▸ RECORDS SHOWN
---
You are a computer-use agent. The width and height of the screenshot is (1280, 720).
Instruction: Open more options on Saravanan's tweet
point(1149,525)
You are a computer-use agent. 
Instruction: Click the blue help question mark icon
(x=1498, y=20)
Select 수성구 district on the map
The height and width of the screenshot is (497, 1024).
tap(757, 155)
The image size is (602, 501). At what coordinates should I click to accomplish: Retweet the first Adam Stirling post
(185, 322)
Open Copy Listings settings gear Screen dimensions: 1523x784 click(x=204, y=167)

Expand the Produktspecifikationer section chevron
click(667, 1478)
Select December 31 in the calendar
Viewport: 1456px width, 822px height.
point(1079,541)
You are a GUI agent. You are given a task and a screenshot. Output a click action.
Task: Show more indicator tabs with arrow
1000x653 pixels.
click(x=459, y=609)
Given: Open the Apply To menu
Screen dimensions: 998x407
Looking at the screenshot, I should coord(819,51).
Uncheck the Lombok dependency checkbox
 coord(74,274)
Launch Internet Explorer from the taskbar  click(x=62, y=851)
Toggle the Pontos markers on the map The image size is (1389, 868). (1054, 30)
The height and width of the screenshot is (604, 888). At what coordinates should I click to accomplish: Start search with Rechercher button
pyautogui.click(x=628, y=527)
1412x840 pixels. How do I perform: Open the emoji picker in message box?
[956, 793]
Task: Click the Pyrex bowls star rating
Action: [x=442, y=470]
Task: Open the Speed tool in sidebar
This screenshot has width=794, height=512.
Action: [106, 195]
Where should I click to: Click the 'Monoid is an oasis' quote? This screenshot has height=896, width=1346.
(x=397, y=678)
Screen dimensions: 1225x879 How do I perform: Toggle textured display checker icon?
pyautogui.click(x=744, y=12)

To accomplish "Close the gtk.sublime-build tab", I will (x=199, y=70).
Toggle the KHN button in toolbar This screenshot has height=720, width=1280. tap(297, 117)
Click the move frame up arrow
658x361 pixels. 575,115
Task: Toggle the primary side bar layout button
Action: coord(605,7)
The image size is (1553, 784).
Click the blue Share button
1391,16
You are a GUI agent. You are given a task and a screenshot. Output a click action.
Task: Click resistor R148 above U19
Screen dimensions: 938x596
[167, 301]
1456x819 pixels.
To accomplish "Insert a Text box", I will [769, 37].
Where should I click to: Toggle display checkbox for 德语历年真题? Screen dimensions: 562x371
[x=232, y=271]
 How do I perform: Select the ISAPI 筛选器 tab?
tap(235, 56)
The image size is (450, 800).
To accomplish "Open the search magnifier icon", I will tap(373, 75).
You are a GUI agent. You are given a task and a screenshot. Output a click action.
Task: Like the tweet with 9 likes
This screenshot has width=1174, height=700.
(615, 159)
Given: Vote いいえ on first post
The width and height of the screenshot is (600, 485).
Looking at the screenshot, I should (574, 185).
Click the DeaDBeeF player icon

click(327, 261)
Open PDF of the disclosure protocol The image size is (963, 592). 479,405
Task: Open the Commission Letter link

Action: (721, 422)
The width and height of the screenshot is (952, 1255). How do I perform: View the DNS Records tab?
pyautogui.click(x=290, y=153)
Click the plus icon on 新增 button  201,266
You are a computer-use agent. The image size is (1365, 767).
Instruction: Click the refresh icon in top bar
---
▸ GIVEN EXERCISE
Identify each line of the items above that contains the word "width", and copy every such line in full.

▸ EXERCISE OUTPUT
You are a computer-use agent. The width and height of the screenshot is (1280, 720).
The height and width of the screenshot is (497, 1024).
Viewport: 1456px width, 822px height.
The height and width of the screenshot is (604, 888). At what coordinates should I click to accomplish: Start search with Rechercher button
This screenshot has width=794, height=512.
Where should I click to: Click the 'Monoid is an oasis' quote? This screenshot has height=896, width=1346.
Toggle the KHN button in toolbar This screenshot has height=720, width=1280. tap(297, 117)
This screenshot has width=1174, height=700.
The width and height of the screenshot is (600, 485).
The width and height of the screenshot is (952, 1255). How do I perform: View the DNS Records tab?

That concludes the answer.